Previously the impression was that our forebears lived in separate populations and had children within the group, instead, Willerslev now paints a very different picture consisting of one large meta-population.
A meta-population consists of several populations which mate with each other.
The meta-population is connected through the neighbour's neighbours, consisting of people who generally resemble each other a lot, but who also have their own unique traits.
"It was a huge, complex network, and not separate branches that lived in isolation,” says Willerslev.
He believes the Europeans must have been one enormous meta-population stretching across Europe, the Middle East and Central Asia.
It is possible to follow the genetic trail; all the way from the Kostenki genome, to hunter-gatherers in Siberia 25,000 years ago and farmers 7-8000 years ago in Spain, Luxembourg and Sweden, up to present-day Europeans.
A study published in September, led by two professors, Johannes Krause from Eberhard Karl's Universität Tübingen in Germany and David Reich from Harvard University in the US, concluded that present-day Europeans descends from at least three separate groups.
David Reich acknowledges the importance of the new study, but is not convinced that it changes history very much.

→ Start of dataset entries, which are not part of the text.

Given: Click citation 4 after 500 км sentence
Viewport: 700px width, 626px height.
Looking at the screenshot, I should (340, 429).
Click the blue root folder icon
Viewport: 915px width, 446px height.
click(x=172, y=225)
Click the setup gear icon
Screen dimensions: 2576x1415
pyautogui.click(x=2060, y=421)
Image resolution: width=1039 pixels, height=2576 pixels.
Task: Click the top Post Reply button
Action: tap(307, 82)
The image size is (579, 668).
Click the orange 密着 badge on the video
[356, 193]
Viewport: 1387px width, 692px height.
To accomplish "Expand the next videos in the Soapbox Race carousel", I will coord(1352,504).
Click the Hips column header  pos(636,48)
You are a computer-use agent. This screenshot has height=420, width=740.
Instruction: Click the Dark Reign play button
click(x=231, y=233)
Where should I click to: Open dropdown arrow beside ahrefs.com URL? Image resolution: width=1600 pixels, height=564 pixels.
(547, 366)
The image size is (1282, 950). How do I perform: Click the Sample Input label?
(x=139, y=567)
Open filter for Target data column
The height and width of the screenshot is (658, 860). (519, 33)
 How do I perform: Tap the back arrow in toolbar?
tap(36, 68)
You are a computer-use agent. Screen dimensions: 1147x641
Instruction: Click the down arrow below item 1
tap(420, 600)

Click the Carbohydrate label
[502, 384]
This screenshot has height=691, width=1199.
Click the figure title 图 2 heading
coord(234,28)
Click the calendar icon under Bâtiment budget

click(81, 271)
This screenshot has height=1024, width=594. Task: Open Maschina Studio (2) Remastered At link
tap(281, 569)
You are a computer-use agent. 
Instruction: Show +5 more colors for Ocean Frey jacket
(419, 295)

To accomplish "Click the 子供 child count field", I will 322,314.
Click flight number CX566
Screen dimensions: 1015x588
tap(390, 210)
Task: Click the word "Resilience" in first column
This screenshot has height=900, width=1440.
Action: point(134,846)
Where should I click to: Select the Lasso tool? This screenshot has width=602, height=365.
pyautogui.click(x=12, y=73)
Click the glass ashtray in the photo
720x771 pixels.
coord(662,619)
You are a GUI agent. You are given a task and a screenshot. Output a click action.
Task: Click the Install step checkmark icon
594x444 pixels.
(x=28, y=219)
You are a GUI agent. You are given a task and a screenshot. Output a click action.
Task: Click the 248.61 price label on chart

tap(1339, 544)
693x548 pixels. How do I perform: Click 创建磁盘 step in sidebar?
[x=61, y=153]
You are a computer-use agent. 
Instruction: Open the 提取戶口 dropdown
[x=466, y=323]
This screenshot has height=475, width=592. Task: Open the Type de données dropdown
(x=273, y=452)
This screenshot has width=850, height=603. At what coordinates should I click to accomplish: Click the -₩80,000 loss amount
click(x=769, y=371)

"It's wonderful to have the Kostenki genome and it’s also important and interesting to find a degree of continuity from the population represented by Kostenki to present-day Europeans," says Reich and adds:
"On the basis of a statistical test or two, it's a pretty far-reaching conclusion as to how our history proceeded. However, It’s exciting - if it's true”.
Although Willerslev and Nielsen admit that further tests could be carried out, they are pretty convinced that their idea is waterproof.
The Swedish scientist Pontus Skoglund from Harvard University, who was not involved in either Willerslev's new study or that of Reich, published in September, also finds it quite convincing.
"It'll be interesting to see more tests done, and as a field we need the time to digest these conclusions. But for now, it looks as though it may well be true, in which case it is an extremely important result," says Skoglund.
It turns out that Scandinavians are more closely related to the Kostenki man than any other now-living population. This means that Scandinavians are the earliest Europeans.
However, the genome also indicates that many European traits, including those from the Middle East, were already present in the first Europeans.
So from a genetic point of view it makes no sense to categorise the Scandinavians as a separate people. "In those days people didn't respect our virtuous, well-ordered ideas of belonging to specific groups," comments Professor of Evolutionary Studies, Peter C. Kjærgaard, from Aarhus University.